The photograph above shows the property at 15 High Street with the name of ‘C. Olds’ above the shop.  The photo shows a line of civic dignitaries about to lead the “grateful” poor down to the church on Christmas morning.  The dignitaries have just left the Swan Inn next door where they had breakfast and are lining up right outside Charles Olds’ business.

Charles Olds was born in Bitton, Hanham about 1831.  The 1841 census shows us that his father, Edward, was a cooper in Bitton.  By the 1851 census there was a change of employment.  Edward and Rachel Olds, Charles’s parents were farming 4 acres and employed one man.  By this time Charles aged 20 was already a shoemaker.  He was living on the farm with his parents and sisters, Salley, Jane, Mary, Ellen and Elizabeth.  Of his brothers Jonathan aged 18 was working on the farm and Edward aged 5 was still at school.

In 1854 on 30th September Charles Olds married Charlotte Pitcher of Alveston in Clifton in Bristol.  Charlotte Pitcher was the daughter of James and Mary Pitcher.  The 1841 census shows Charlotte Pitcher aged 8 with her parents, James and Mary Pitcher, farmers at Upper Morton.  The 1851 census shows that the Pitcher family were living in Kington near the White Horse Inn.  James Pitcher was 58 and born in Alveston.  He was farming 115 acres and employing three labourers.  His wife Mary Ann was aged 39 and born in Morton.

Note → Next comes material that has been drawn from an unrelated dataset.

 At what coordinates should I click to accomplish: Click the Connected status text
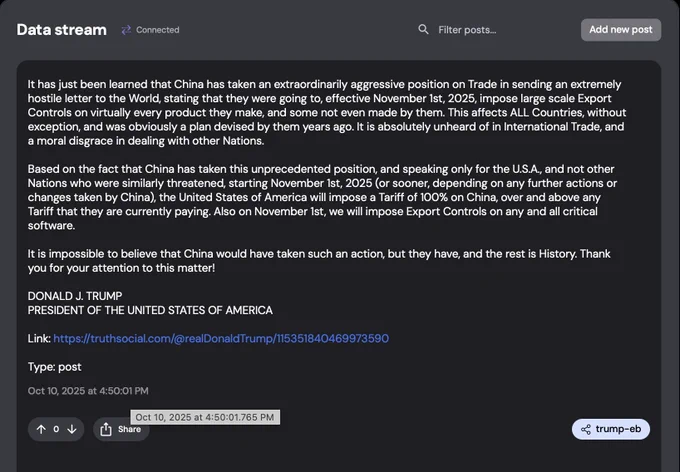(157, 30)
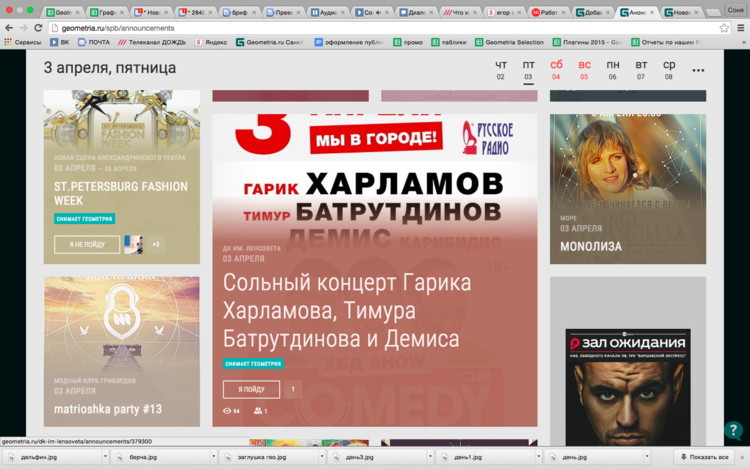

Charlotte was aged 18 and born in Alveston.  She had a sister Caroline aged 11 and brother George aged 9.  The family had a servant, Elizabeth Potter and two labourers William Summers 18 and Charles Taylor aged 14 living in the household.

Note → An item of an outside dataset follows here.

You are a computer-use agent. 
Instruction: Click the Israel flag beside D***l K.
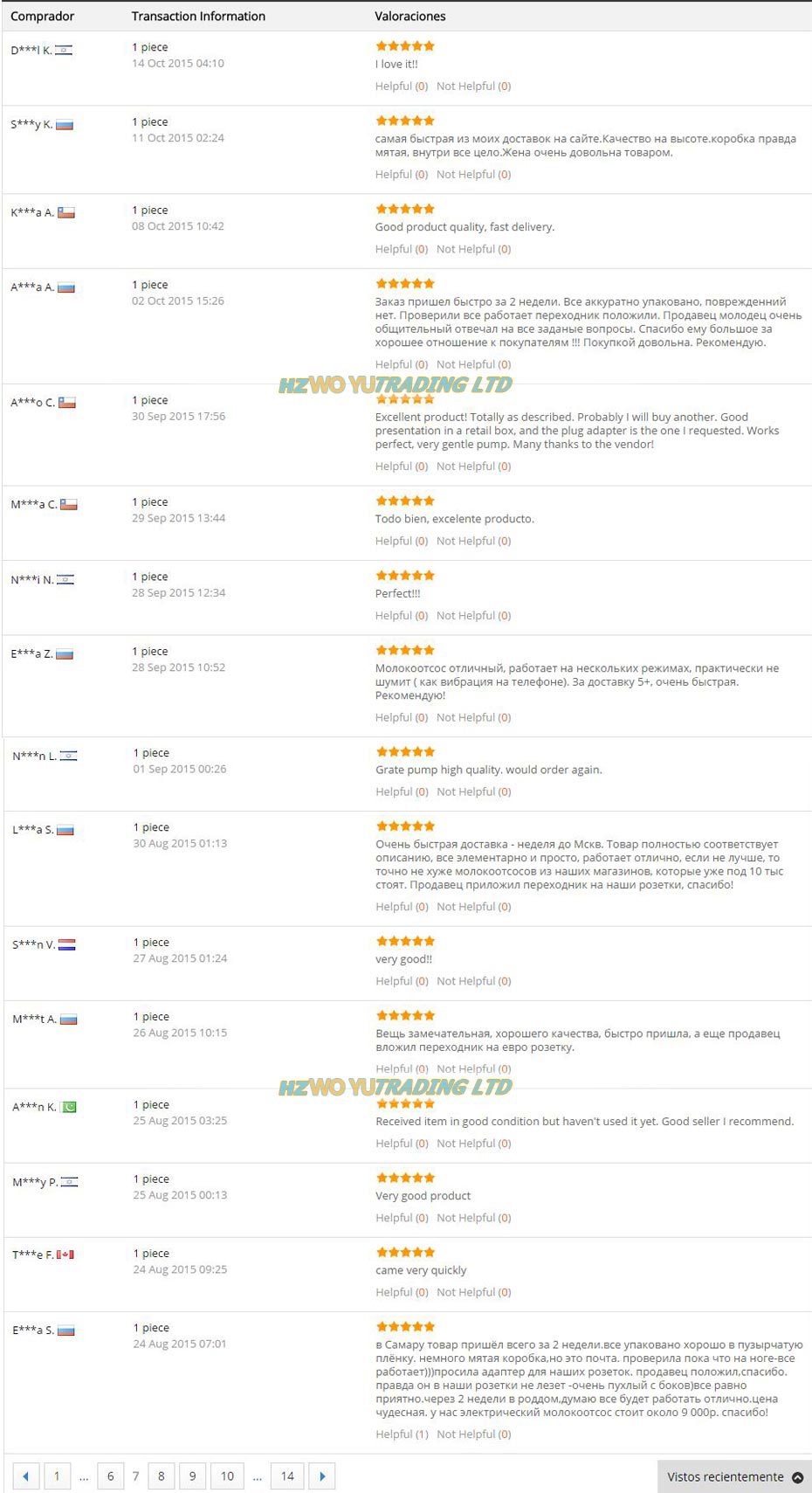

Charles and Charlotte had two sons, both baptised in Thornbury: Edward James baptised on 18th February 1857 and William Henry baptised on 5th June 1859.

The 1859 rate book shows Charles had taken over the property at 15 High Street.  He was renting it from Henry James Dodd.  The 1861 census shows Charles was a boot and shoe maker.  He was aged 30 born in Hanham living with his wife, Charlotte aged 28 born in Alveston and Edward J aged 4 and William H aged 2.  Charles seems to be successful.  He was employing 6 men and an apprentice.  By the time of the 1862 rate book Charles had become the owner as well as occupant of the shop.

William Henry Olds sadly did not live very long.  A memorial inscription in the churchyard of the United Reformed Church shows that he died on June 15th 1863 aged only four years.

The family attended what is now the United Reformed Church in Thornbury and their daughter Ann Francis born on 6th December 1865 was baptised there on 16th June 1867.

The 1867 rate book shows Charles still living at 15 High Street, but by the 1871 census shows that the family lived at Morton and the shop at 15 High Street was being used by a tailor, George Morgan.  Charles Olds was aged 40 and still a boot and shoe maker employing seven men and two apprentices.  By this time their children were; Edward James Olds aged 14, Arthur Charles Olds 8 and Annie Francis Olds aged 5.

We are not sure what further use Charles made of the shop at 15 High Street.  The 1876 and 1880 rate books show Charles as owning and occupying that property, but the rate books of 1876, 1877 and 1879 show Charles was also now occupying 4 Castle Street in Thornbury, a house owned by Richard Scarlett.  It is not clear why he rented this property.  The 1877 trade directory also refer to Castle Street as his address and describes Charles as ‘a private resident’.

The 1881 census shows that the Olds were still living in Morton in a house called Severn View which was quite close to the Anchor.  He had a farm there of 27 acres.  He continued living here combining his business as boot and shoe maker with being a farmer.  At this time Charles and Charlotte had only nine year old Mary living at home with them.  The property at 15 High Street was unoccupied at the time of the 1881 census.

The rate books indicate that Charles carried on as owner of 15 High Street and photographs show his name continued to be displayed above the shop although Charles is listed as living elsewhere in the 1891 and 1901 census records.  We suspect that Charles only used 15 High Street as his business premises during this period.  The trade directories of 1889 and 1899 also mention that Charles Olds was a deputy registrar of marriage.  Charles Olds died on August 16th 1904 aged 73 years.  Probate was granted to his widow Charlotte, Arthur Charles Olds his son and George Whitfield a miller.  His effects were valued at £2811 9s 9d.

On August 31st 1904, the minutes of the meeting of what is now the United Reformed Church said; “This church meeting hereby places on record its very deep sorrow at the decease of Charles Olds and recognises with great affection, his deep earnest piety, and Christian Spirit also his forty two years of earnest faithful service as deacon.”

The 1910 rate book show that ‘Mrs Olds’ had taken over the ownership and she was renting out the shop to John Allen.  Charlotte died November 23rd 1915 aged 84 years.

In 1899 the records of what is now the United Reformed Church show that Mary Ann Pitcher Olds aged 27 years married Frederick Bladwell a builder from Bath on March 15th.